Un escalofrío recorrió la columna vertebral de Larocque. Todos sus planes podían verse amenazados si uno de los elegidos vendía a los otros. Necesitaba saber más.

– ¿Quién es ese hombre?

– Lord Graham Ashby.

XXII

Inglaterra

El almuerzo lo estaba esperando cuando regresó a Salen Hall. La ancestral residencia familiar de su padre era una casa solariega clásica con almenas, emplazada en veinticuatro hectáreas de bosque que pertenecían a los Ashby desde 1660.

Entró en el comedor principal y ocupó su asiento habitual al extremo norte de la mesa, donde un retrato de su bisabuelo, el sexto duque de Ashby, un confidente de la reina Victoria I, vigilaba su espalda. Fuera, el gélido aire de diciembre arremolinaba los copos blancos, un preludio, creía, de una nevada y de la Navidad, para la que faltaban solo dos días.

– Me han dicho que has vuelto -anunció una voz femenina.

Ashby levantó la cabeza y miró a Caroline. Llevaba un vestido largo de seda con una gran abertura que dejaba entrever de vez en cuando sus piernas desnudas.

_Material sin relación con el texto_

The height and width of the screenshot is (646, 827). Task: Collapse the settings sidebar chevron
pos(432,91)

Una prenda estilo quimono y abierta por delante cubría sus delgados hombros, y el color dorado del vestido hacía juego con su pelo largo y rizado.

– Veo que te has vestido como es propio de una buena amante.

Ella sonrió.

– ¿No es esa mi labor? ¿Complacer al señor?

A Ashby le gustaba aquel juego. La gazmoñería de su esposa le parecía cansina desde hacía mucho tiempo. Ella vivía en Londres, en un piso lleno de pirámides bajo las cuales se tumbaba cada día durante horas con la esperanza de que sus poderes mágicos purificaran su alma. Ashby confiaba en que el piso ardiera con ella dentro, pero la fortuna no le había sonreído. Fue una suerte, no obstante, no haber tenido hijos y llevar años separados, lo cual explicaba sus numerosas amantes. Caroline era la última y la más duradera.

Sin embargo, tres cosas distinguían a Caroline de las demás. En primer lugar, era extraordinariamente hermosa, una colección de los mejores atributos físicos reunidos en un mismo cuerpo. En segundo lugar, era brillante. Se había licenciado por la Universidad de Edimburgo y el University College de Londres en literatura e historia antigua aplicada. Caroline había dedicado su tesis a la era napoleónica y sus efectos en el pensamiento político moderno, sobre todo a su impacto en la unificación europea. Por último, le gustaba de veras aquella mujer. Su sensualidad lo estimulaba como nunca creyó que pudiera hacerlo nadie.

– Anoche te eché de menos -dijo Caroline mientras se sentaba a la mesa.

– Estaba en el barco.

– ¿Negocios o placer?

Ella sabía cuál era su lugar, eso debía reconocérselo. Nada de celos. Nada de exigencias. Sin embargo, curiosamente jamás la había engañado y a menudo se preguntaba si ella también le era fiel. Pero se dio cuenta de que la senda de la privacidad se extendía en ambas direcciones. Ambos eran libres para hacer lo que quisieran.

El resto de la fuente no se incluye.